Warnings for all versions of the addon need to be included, as the installed version may not be the latest version. Although, this is only a hard requirement for GUID search - keyword search can potentially only include data for the latest version.
Based on the assumption that many warnings will apply to more than one OS, the os attribute of <performance> elements is a comma-separated list of OS names. If warnings are different for the different OSes, then multiple <performance> elements can be included, with different values for the os attribuite. The values need to match the strings used by nsIXULRuntime.OS - "Darwin" for OSX, "WINNT" for Windows, "Linux" for Linux, "Android" for Android.
Each performance metric has a severity. Rather than use numeric values like usual (which has caused issues in the past when retroactively adding levels), the value would be a string. If the severity is "no impact", then that metric isn't included.

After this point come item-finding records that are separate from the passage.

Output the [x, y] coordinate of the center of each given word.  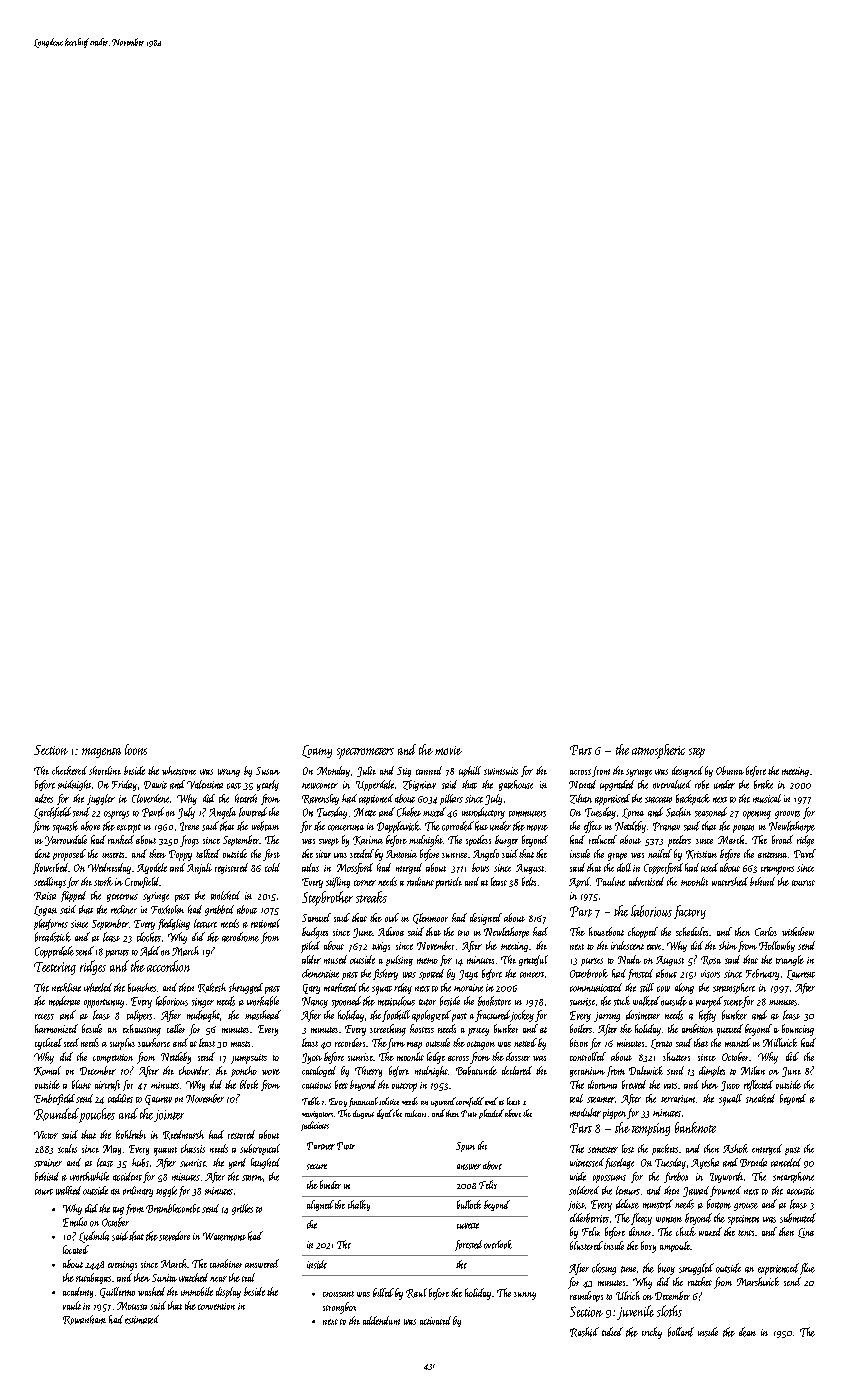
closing [604, 1269]
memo [427, 961]
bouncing [798, 1030]
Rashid [584, 1332]
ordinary [138, 1191]
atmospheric [658, 751]
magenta [101, 753]
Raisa [45, 896]
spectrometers [365, 753]
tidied [612, 1331]
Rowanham [84, 1320]
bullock [469, 1204]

<?xml version="1.0" encoding="utf-8" ?>
<searchresults total_results="1">
<addon hosted="false">
<name>Addon Xtreme</name>
<guid>xtreme@mozzarella.com</guid>
<warnings>
<performance application="{firefox-guid}" os="WINNT" version="1.2.3">
<metric type="startup" severity="minor"/>
<metric type="general" severity="major"/>
</performance>
<performance application="{firefox-guid}" os="Darwin,Linux,WINNT" version="1.2.0">
<metric type="memory" severity="major"/>
</performance>
</warnings>
</addon>
</searchresults>
Open Questions
- (An add-on can have many versions which can have many files) AMO for the most part advertises versions to the end user and figures out what file to serve (often only differing in OS) automatically. Would it be more appropriate to associate performance data with add-on versions rather than files?
- A similar question for add-ons not hosted at AMO. Associating with GUID+Version sounds like the right thing to do there anyway.
- How this works for add-ons not hosted at AMO is ignored in the steps above still.